More about the booze and the women than the cricket, Herschelle Gibbs’s autobiography, ‘To the Point’, may be selling itself on the scandal and controversy, but, truth be told, it’s not that exciting, writes iafrica.com’s Rob Peters.
I have to admit I was quite looking forward to getting stuck into Herschelle Gibbs autobiography. From the press it was getting it sounded like a real page-turner, more about what happens behind the scenes than a recollection of myriad matches that he played in.
But, to be honest, while Gibbs doesn’t hold back, the revelations are just not that profound.
In ‘To the Point’, Gibbs never hides away from the fact that he enjoyed the booze and the women. He seems quite proud of it. For a guy who has had so many issues with both vices, you would think he would have learnt from it, but Gibbs generally shrugs off his mistakes with a smile.
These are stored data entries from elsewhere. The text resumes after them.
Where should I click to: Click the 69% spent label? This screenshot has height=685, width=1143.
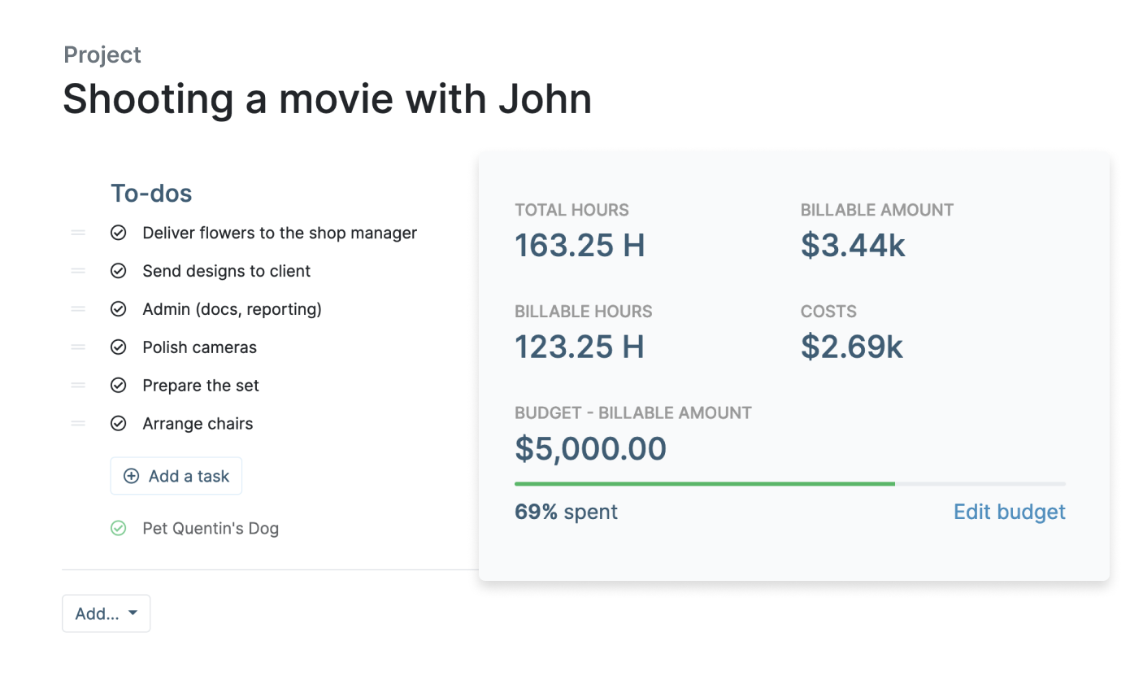click(566, 512)
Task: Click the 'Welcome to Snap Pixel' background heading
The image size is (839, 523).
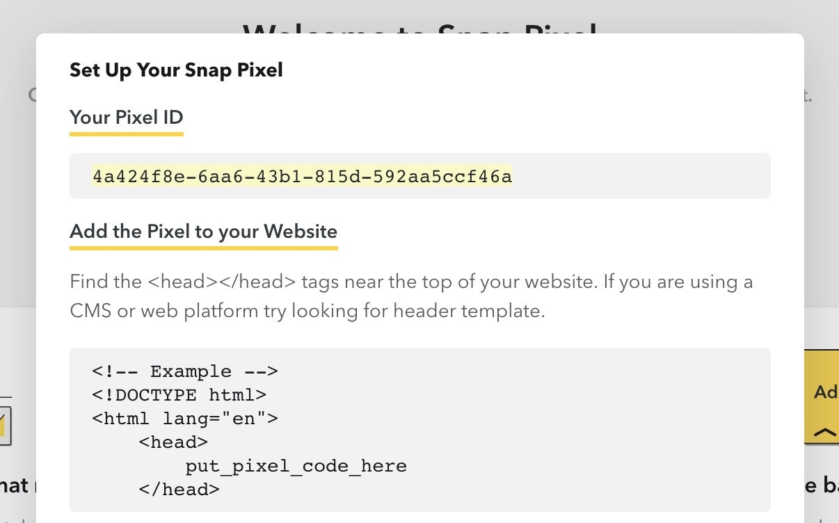Action: [x=420, y=28]
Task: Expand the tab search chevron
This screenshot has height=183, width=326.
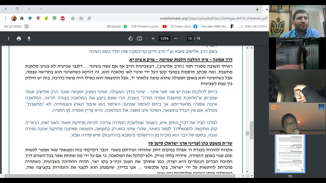Action: (41, 9)
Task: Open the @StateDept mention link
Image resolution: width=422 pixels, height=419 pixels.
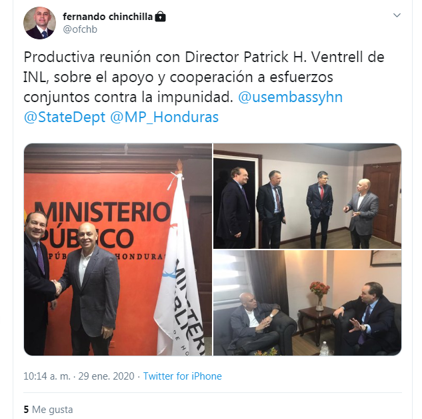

In the chapter, ‘The Good Times’, where Gibbs seems to be at pains to assure the reader just how good with the ladies he is, the former Proteas star comes across as a boy that has never grown up, and is more than a little insecure.
Every story is tied in with a big night out, the resultant hangover, and an inability to remember what happened. In the first half of the book, Gibbs seldom looks at his cricket. When he does, it ties in with a massive hangover (his historic innings in the 438 game) or his numerous fines for arriving late at the team hotel after a heavy night of drinking or a liaison with a member of the fairer sex.
The most revealing parts of the book are Gibbs’s time in rehab for alcohol addiction and his divorce. Although Gibbs is at pains to stress he is not an addict, and that he was forced to book himself into the centre, he does not hold back on what actually took place there, which is refreshing and moves away from the frat boy tone of previous chapters.
When writing about his divorce, Gibbs again fesses up to his faults.
To his credit, he revisits all the scandals of his career in the chapter ‘The Controversies’ , but then he does not reveal anything earth-shattering, because most of it has been covered in the media already.
Unsurprisingly, we discover that he was hungover when he met with Indian police in 2006 for questioning relating to the match-fixing saga, because even then Gibbs could apparently not resist a big night out. He also calls out Darryl Cullinan as the person responsible for Gibbs and others being caught smoking marijuana in the West Indies.
Much has been made of this chapter, but it’s hardly as scandalous as it is being made out to be.
It is only in the second half of the book that Gibbs looks at his cricket.
He looks at the big games – both the ones that he helped win (438) and the ones that were lost (World Cup semis) , he discusses some of the players he got to know, both those he likes and dislikes, and then selects his top 10(ish) players.
‘To the Point’ is being sold on controversy and, to be honest, I am not sure if there is that much. Causing the most waves is Gibbs’s views on the Proteas set-up and the clique within the team. He gives his views on why the team seems incapable of winning major tournaments and points the finger at some members of the team,
What happens on tour stays on tour. It is something Gibbs mentions more than once in his ‘tell-all’ autobiography. That he cannot see the hypocrisy in that reveals a lot more about him than much of his book does.
Despite his faults, Herschelle Gibbs was always entertaining, both on and off the field, but while he tries his best here, his book does not do the same.